Visions and Revisions: Continuity and Change in Rhetoric and Composition

Visions and Revisions: Continuity and Change in Rhetoric and Composition

Visions and Revisions: Continuity and Change in Rhetoric and Composition

Visions and Revisions: Continuity and Change in Rhetoric and Composition

Synopsis

A history of contemporary rhetoric, Visions and Revisions: Continuity and Change in Rhetoric and Composition examines the discipline's emergence and development from the rise of new rhetoric in the late 1960s through the present. Editor James D. Williams has assembled nine essays from leading scholars to trace the origins of new rhetoric and examine current applications of genre studies, the rhetoric of science, the rhetoric of information, and the influence of liberal democracy on rhetoric in society.

Given the field's diversity, a historical sketch cannot adopt a single perspective. Part one of Visions and Revisions therefore offers the detailed reminiscences of four pioneers in new rhetoric, while the essays in part two reflect on a variety of issues that have influenced (and continue to influence) current theory and practice. In light of the recent shift in focus of scholarly investigation toward theory, Williams's collection contextualizes the underlying tension between theory and practice while stressing instruction of students as the most important dimension of rhetoric and composition today. Together, these chapters from some of the most influential scholars in the field provide a range of perspectives on the state of rhetoric and composition and illuminate the discipline's development over the course of the last forty years.

Excerpt

Continuity and change—what they are, what they mean, where they lead—have become important issues in rhetoric and composition. Within a relatively short period, from the early 1960s through the beginning of the new millennium, we witnessed the emergence of the field; the influence of linguistics and psychology in shaping an empirical agenda; the waning of that influence as the field aligned itself more closely with the goals and objectives of traditional English departments; the shift toward postmodern perspectives on language, place, and self; and, more recently, a movement toward what might be called post-postmodern concerns. Visions and Revisions: Continuity and Change in Rhetoric and Composition examines continuity and change from several perspectives as it considers the rise of new rhetoric and what followed.

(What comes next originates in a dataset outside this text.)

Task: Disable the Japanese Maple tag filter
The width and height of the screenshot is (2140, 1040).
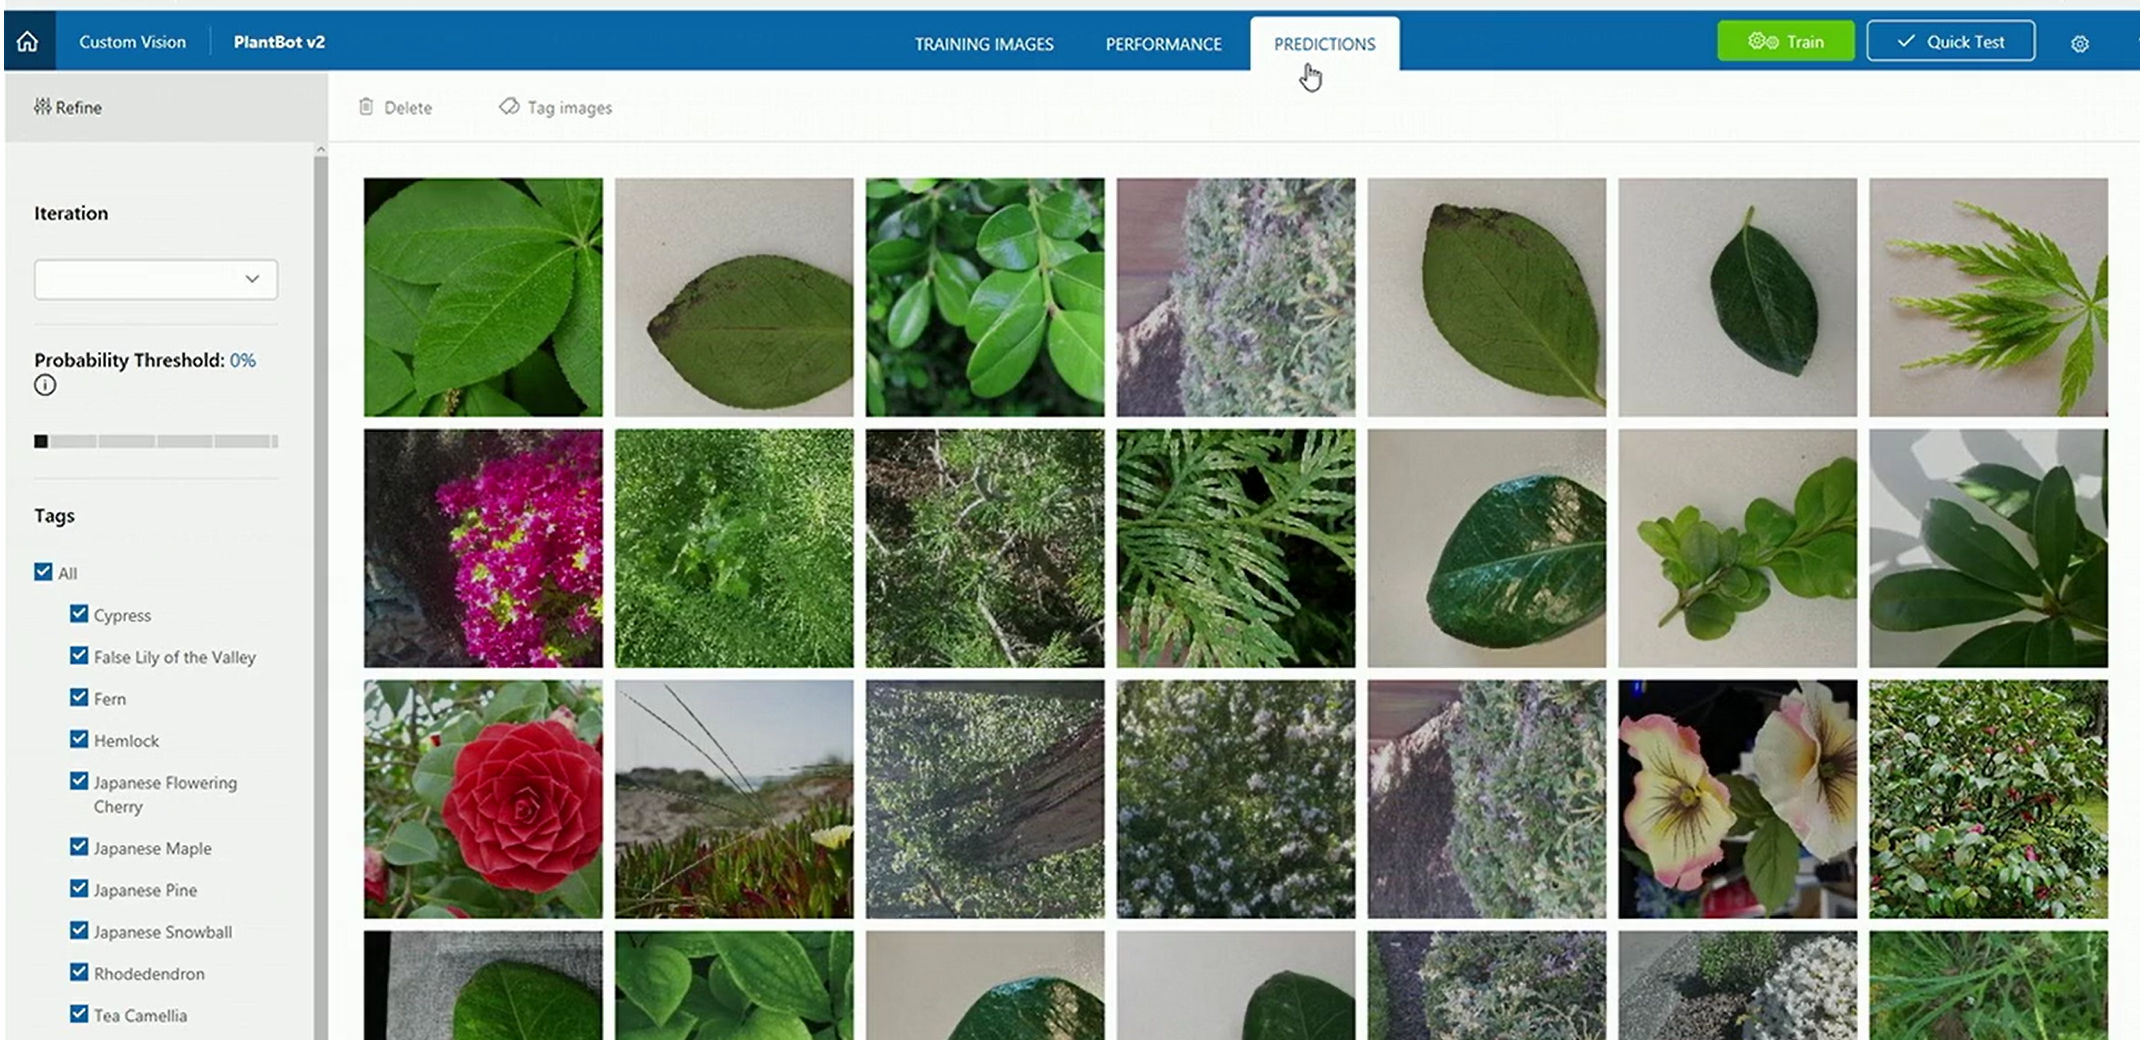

One of the ironies of the change our field has undergone during the last forty years is that we have a hard time naming what we do. For many, the term rhetoric is all inclusive, subsuming public speaking, composition, the study of using language in a performative way, and investigations of classical and medieval texts. For others, the term is restrictive, being too closely associated with the classical period and failing to reflect the distinctly American focus on composition. Among the contributors to this book, we find a variety of terms used to name the field— rhetoric, traditional rhetoric, composition-rhetoric, rhetoric-composition, and rhetoric and composition. Initially, this wealth may seem confusing, but I believe that in each case the author’s context makes clear how he or she is using a particular term.

In a text that is primarily historical, it seems appropriate that the first part of Visions and Revisions consists of autobiographical reflection from four pioneers—Richard Lloyd-Jones, Ross Winterowd, Frank D Angelo, and John Warnock. These chapters offer readers personal memoirs that preserve some of the history of the early days of new rhetoric. They also provide insight into the hopes and aspirations the contributors had for the field in the early days. D’Angelo and Warnock take another step and go beyond memoir to comment on the ways rhetoric and composition has changed in their lifetimes, making an important connection between their visions as they helped forge the field and the various revisions that have occurred over the last two decades.